= Rhema =

Utterance or thing said; the action of utterance

Plato and Aristotle

Rhema (ῥῆμα in Greek) literally means an "utterance" or "thing said" in Greek. It is a word that signifies the action of utterance.

In philosophy, it was used by both Plato and Aristotle to refer to propositions or sentences.

In Christianity, it is used in reference to the concept of Rhemata Christou, Jesus Christ's sayings.

==Etymology==
The Greek noun ῥῆμα "saying, utterance, word, verb" is analyzed as consisting of the root ἐρ-/ῥε- (er-/rhe-) "say" (cf. εἴρω "I say"; ἐρῶ "I will say") and the suffix -μα (-ma), a suffix used to form nouns from verbs.

==Greek philosophers==
| LOGIC | ARISTOTLE | GRAMMAR |
| subject | onoma | noun |
| predicate | rhema | verb |
| proposition | logos | sentence |

Both Plato (c. 428–347 BC) and Aristotle (384–322 BC) used the terms logos, rhema and onoma.

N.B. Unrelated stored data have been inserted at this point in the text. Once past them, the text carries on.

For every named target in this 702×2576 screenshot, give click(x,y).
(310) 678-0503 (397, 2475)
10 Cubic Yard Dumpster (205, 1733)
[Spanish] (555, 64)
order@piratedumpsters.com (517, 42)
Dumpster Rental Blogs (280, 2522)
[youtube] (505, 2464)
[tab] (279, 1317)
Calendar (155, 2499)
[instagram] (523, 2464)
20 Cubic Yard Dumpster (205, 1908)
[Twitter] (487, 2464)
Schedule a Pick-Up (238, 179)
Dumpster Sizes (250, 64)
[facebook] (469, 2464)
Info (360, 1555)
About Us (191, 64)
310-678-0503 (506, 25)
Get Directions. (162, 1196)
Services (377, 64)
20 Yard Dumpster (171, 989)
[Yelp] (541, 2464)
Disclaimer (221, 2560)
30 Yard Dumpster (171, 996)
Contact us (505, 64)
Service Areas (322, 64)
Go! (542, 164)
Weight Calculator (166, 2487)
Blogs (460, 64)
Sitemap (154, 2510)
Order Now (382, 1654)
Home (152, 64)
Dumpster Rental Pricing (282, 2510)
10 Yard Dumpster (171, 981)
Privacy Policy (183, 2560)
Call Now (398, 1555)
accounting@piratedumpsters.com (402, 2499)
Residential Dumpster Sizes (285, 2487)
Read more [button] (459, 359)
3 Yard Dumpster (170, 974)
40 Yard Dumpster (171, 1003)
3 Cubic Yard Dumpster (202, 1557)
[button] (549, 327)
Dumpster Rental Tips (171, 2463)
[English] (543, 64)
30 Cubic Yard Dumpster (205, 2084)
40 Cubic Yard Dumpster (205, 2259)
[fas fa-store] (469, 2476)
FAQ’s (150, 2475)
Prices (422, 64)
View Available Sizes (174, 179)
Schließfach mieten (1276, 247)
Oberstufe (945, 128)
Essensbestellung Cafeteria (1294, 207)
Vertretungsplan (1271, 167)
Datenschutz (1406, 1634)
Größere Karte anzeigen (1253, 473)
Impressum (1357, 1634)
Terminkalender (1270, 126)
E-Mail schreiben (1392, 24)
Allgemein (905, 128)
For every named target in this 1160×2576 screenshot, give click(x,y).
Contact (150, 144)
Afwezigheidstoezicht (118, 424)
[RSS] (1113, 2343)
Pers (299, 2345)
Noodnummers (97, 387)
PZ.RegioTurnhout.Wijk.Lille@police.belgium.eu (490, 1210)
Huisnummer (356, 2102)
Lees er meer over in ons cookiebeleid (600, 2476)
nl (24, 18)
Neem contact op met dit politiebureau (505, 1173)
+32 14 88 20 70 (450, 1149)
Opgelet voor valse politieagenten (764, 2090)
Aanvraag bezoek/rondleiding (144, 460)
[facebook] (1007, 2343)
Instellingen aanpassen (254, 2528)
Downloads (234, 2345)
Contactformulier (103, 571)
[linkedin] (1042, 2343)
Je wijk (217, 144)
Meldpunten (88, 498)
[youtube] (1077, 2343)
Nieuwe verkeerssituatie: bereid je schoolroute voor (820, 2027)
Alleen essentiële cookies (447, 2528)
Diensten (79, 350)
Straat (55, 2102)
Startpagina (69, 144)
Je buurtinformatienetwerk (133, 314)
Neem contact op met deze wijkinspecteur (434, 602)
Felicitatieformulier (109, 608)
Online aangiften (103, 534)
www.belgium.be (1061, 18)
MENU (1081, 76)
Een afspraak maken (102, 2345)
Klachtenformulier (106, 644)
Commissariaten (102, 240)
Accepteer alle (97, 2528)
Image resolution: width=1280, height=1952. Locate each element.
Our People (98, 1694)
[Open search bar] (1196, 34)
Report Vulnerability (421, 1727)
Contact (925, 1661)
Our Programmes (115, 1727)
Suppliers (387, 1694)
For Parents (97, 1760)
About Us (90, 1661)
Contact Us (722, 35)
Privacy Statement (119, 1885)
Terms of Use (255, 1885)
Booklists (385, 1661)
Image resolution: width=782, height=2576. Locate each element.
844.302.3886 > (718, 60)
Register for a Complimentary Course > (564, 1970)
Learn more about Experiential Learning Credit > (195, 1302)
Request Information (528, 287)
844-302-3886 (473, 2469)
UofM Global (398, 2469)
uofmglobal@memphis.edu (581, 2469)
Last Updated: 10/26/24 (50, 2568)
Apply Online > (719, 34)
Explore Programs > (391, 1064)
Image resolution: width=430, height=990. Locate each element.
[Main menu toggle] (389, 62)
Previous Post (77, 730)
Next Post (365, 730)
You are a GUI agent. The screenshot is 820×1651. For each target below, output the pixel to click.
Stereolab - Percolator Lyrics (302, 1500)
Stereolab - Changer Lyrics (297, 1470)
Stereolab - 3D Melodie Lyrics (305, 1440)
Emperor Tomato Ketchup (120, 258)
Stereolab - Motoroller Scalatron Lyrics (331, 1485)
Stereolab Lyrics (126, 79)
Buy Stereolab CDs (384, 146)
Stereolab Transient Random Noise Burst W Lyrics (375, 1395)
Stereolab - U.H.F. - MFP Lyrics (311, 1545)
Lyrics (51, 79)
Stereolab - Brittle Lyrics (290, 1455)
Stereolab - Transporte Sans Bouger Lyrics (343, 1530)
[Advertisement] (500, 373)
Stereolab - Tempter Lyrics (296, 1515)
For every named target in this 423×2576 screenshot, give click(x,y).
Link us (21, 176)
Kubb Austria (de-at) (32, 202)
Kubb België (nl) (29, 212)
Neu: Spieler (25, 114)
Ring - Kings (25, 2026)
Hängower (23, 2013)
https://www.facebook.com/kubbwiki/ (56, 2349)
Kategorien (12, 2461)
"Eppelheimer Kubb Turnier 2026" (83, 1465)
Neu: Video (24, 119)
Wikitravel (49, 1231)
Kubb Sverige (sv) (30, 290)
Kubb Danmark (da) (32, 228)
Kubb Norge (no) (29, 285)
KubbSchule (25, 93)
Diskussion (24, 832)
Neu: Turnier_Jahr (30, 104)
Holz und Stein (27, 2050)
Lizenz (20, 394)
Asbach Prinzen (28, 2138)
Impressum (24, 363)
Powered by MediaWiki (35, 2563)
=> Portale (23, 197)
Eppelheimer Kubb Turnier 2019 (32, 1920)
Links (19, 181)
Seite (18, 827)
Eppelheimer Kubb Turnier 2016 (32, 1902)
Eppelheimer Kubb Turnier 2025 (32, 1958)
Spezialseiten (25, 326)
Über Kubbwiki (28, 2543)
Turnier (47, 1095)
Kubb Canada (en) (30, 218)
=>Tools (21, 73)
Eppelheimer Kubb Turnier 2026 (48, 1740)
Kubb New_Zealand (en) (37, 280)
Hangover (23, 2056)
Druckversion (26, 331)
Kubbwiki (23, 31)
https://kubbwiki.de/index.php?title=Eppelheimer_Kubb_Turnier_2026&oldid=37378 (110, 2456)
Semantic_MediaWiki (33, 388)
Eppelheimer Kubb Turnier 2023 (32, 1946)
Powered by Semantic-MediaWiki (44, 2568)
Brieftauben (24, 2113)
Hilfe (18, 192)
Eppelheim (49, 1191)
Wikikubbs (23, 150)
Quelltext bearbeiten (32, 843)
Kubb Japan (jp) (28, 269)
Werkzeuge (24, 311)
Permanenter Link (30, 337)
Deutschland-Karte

In Plato's usage, a logos (often translatable as a sentence) is a sequence in which verbs are mingled with nouns and every logos must have an onoma and rhema. For Plato, every logos was either true or false and in a logos, names included rhema which denotes actions and onoma a mark set on those who do the actions. Aristotle identified three components as central to the proposition: onoma, rhema and logos. These terms are translated differently depending on the context of the discussion—grammar or logic, as in the table on the right. But it was only in the 12th century that grammarians began to think in terms of units we understand as subject and predicate.

==Septuagint usage==
The Septuagint translation of the Hebrew Bible into Greek uses the terms rhema and logos as equivalents and uses both for the Hebrew word dabar, as the Word of God.

==In Christianity==

In Christianity, the Greek word rhema is useful to distinguish between two meanings of word. While both rhema and logos are translated into the English word, in the original Greek there was a substantial distinction.

Some modern usage distinguishes rhema from logos in Christian theology, with rhema at times called "spoken word", referring to the revelation received by disciples when the Holy Spirit "speaks" to them. In this usage, "Logos" refers to Christ.